Schönberger/Mehrtens/Valentin, Arbeitsunfall und Berufskrankheit, 7. A. 2003, Anm. 8.10.11) kommt eine MdE von
20 v. H. bei einer Bewegungseinschränkung des Knies bei 0/0/90° in Betracht. Auch ein Wackelknie, d. h. eine
Lockerung des Knieapparats, das nur unvollständig kompensierbar mit Gangunsicherheit ist, rechtfertigt eine MdE von
20 v. H. Gleiches gilt für einen nicht knöchern verheilten Kniescheibenbruch bei intaktem Streckapparat (MdE 10-20
v. H.), eine rezidivierende Synovialitis (MdE 20-40 v. H.) oder eine Teilendoprothese (MdE 10-30 v. H.). Das Ausmaß
der bei der Klägerin festgestellten Funktionsstörungen entspricht nicht den o. g. Erfahrungswerten. Die zu
Vergleichszwecken herangezogenen Werte bei Mehrhoff/Meindl/Muhr, Unfallbegutachtung, 11. A. 2005, S. 169 f., sind
auch nicht günstiger für die Klägerin.
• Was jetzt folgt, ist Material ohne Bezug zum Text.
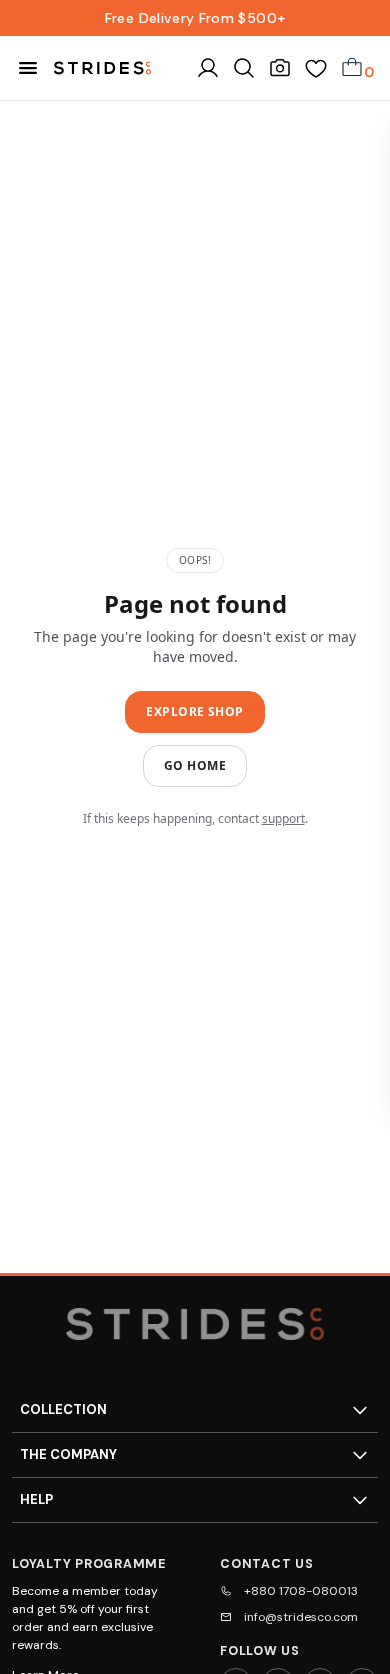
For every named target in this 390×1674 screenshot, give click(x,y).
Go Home (195, 765)
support (283, 818)
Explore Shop (195, 711)
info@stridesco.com (301, 1617)
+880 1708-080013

Diese hat selbst keine medizinischen Berichte oder Befunde beigebracht, die
ihren Vortrag stützen könnten. Eine Verschlechterung hat sie ebenfalls nicht geltend gemacht.
Die Berufung war daher zurückzuweisen.
Die Kostenentscheidung beruht auf § 193 Sozialgerichtsgesetz (SGG).
Gründe für die Zulassung der Revision gemäß § 160 Abs. 2 SGG liegen nicht vor.